* [WHAT YOU WILL DO] Only one stretch of the data below should be repeated: the lines from the line containing "2003 (692, 636)" through the line containing "Agence événementielle (694, 2444)", inclusive, exactly as they are.
#### ENTRIES SUPPLIED
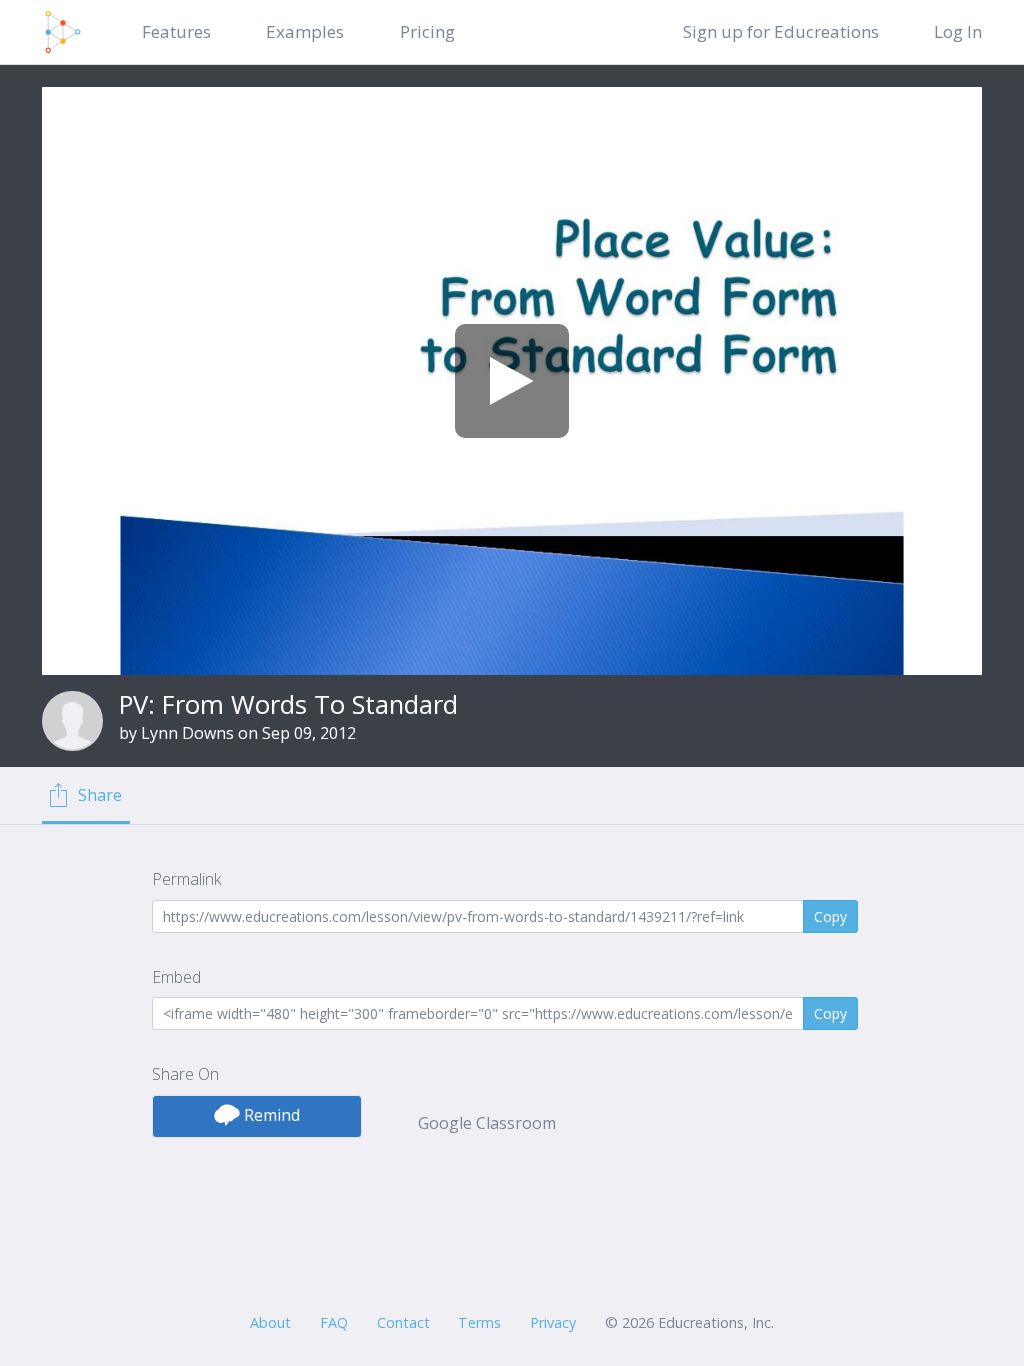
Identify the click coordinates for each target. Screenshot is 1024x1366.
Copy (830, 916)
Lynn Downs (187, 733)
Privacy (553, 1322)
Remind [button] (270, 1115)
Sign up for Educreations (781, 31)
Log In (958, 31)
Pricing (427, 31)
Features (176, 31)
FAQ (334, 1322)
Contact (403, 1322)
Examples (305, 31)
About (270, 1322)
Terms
########
#### ENTRIES SUPPLIED
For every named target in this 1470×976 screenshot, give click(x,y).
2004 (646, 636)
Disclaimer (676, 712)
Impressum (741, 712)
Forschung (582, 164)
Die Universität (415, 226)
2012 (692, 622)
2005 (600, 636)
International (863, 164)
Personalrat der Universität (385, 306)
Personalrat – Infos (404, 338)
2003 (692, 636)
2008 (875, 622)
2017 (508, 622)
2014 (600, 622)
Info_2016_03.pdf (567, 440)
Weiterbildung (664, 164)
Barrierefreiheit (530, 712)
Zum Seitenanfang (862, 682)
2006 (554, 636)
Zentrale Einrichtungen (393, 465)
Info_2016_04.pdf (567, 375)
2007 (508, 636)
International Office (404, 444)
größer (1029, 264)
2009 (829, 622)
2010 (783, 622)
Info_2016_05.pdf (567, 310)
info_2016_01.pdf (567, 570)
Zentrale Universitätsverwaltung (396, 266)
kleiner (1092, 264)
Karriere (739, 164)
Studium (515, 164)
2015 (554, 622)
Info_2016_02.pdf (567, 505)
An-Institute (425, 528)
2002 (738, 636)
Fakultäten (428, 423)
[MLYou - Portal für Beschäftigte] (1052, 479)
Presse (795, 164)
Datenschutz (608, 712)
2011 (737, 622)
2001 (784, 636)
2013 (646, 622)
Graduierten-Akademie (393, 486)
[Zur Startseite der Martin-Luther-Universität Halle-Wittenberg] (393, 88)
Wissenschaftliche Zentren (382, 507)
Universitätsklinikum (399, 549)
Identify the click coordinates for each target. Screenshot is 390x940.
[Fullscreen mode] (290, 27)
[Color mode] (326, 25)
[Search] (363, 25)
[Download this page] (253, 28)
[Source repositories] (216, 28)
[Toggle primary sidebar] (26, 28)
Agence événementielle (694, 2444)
########
#### ENTRIES SUPPLIED
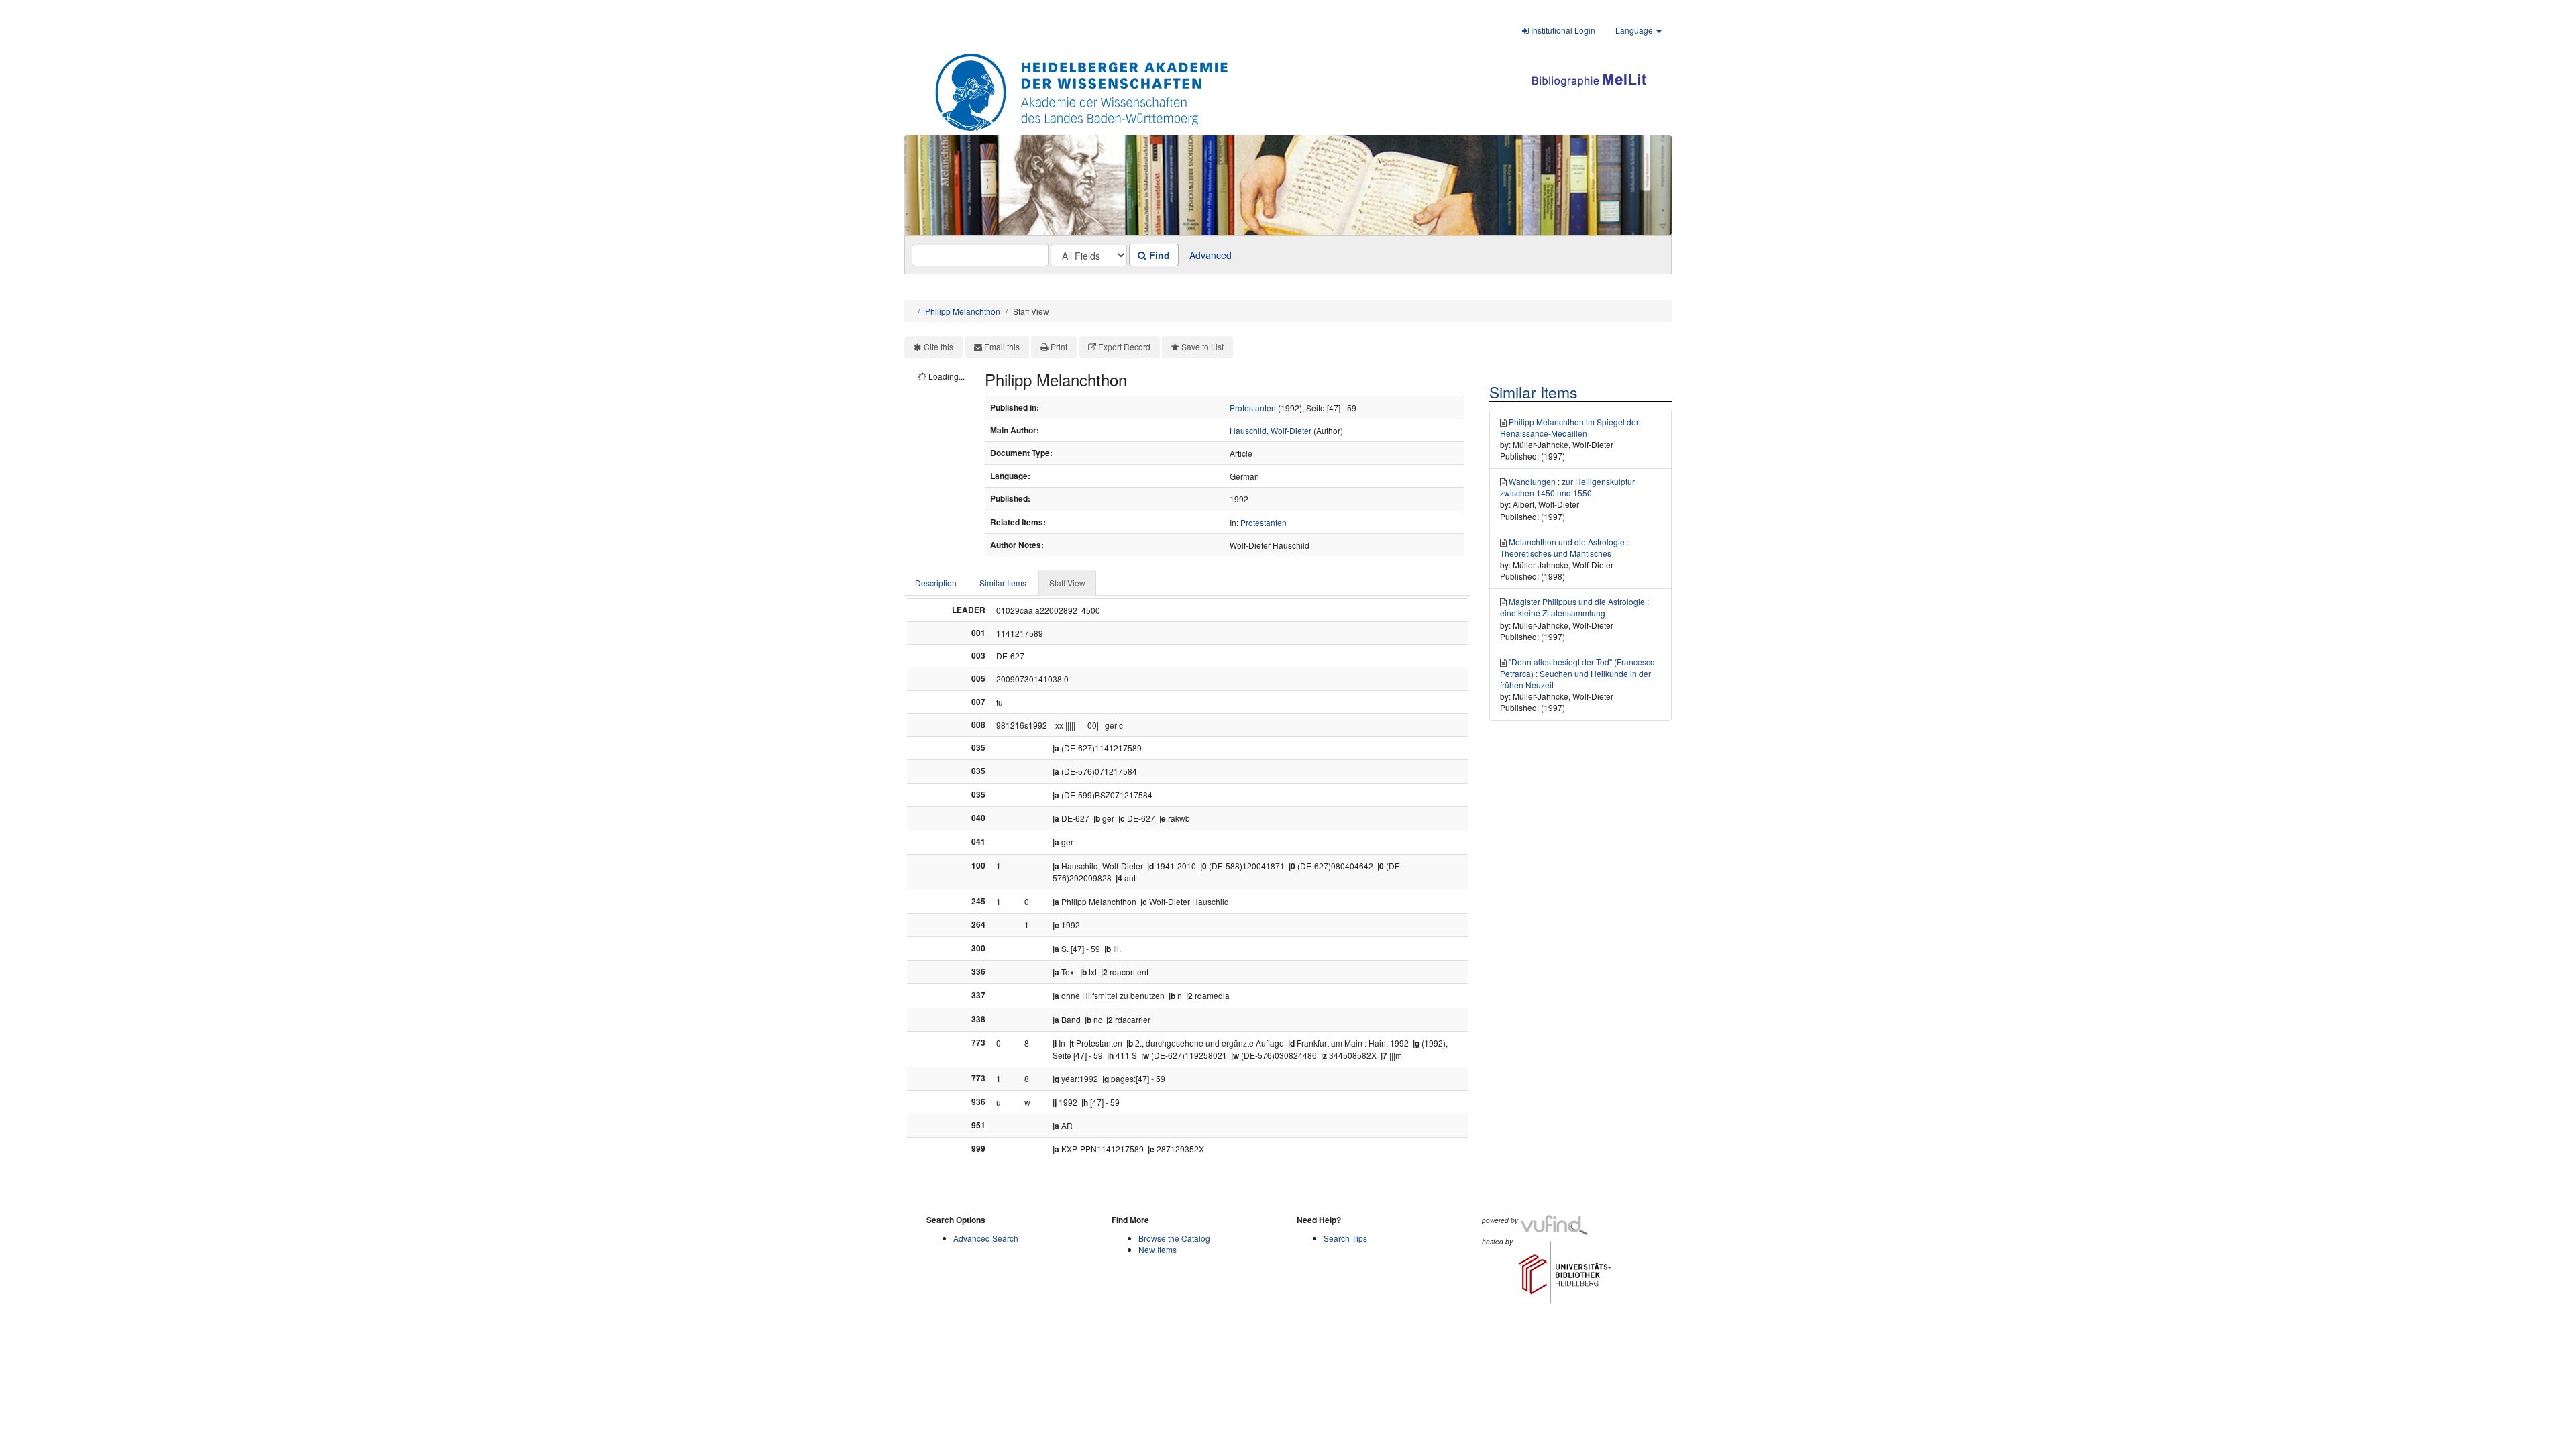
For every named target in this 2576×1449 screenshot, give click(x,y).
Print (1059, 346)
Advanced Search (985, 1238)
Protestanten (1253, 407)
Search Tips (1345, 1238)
########
* [RESULT FOR THIS EXERCISE]
2003 (692, 636)
2008 (875, 622)
2017 (508, 622)
2014 (600, 622)
Info_2016_03.pdf (567, 440)
Weiterbildung (664, 164)
Barrierefreiheit (530, 712)
Zum Seitenanfang (862, 682)
2006 (554, 636)
Zentrale Einrichtungen (393, 465)
Info_2016_04.pdf (567, 375)
2007 (508, 636)
International Office (404, 444)
größer (1029, 264)
2009 (829, 622)
2010 (783, 622)
Info_2016_05.pdf (567, 310)
info_2016_01.pdf (567, 570)
Zentrale Universitätsverwaltung (396, 266)
kleiner (1092, 264)
Karriere (739, 164)
Studium (515, 164)
2015 (554, 622)
Info_2016_02.pdf (567, 505)
An-Institute (425, 528)
2002 (738, 636)
Fakultäten (428, 423)
[MLYou - Portal für Beschäftigte] (1052, 479)
Presse (795, 164)
Datenschutz (608, 712)
2011 (737, 622)
2001 (784, 636)
2013 (646, 622)
Graduierten-Akademie (393, 486)
[Zur Startseite der Martin-Luther-Universität Halle-Wittenberg] (393, 88)
Wissenschaftliche Zentren (382, 507)
Universitätsklinikum (399, 549)
Identify the click coordinates for each target. Screenshot is 390x940.
[Fullscreen mode] (290, 27)
[Color mode] (326, 25)
[Search] (363, 25)
[Download this page] (253, 28)
[Source repositories] (216, 28)
[Toggle primary sidebar] (26, 28)
Agence événementielle (694, 2444)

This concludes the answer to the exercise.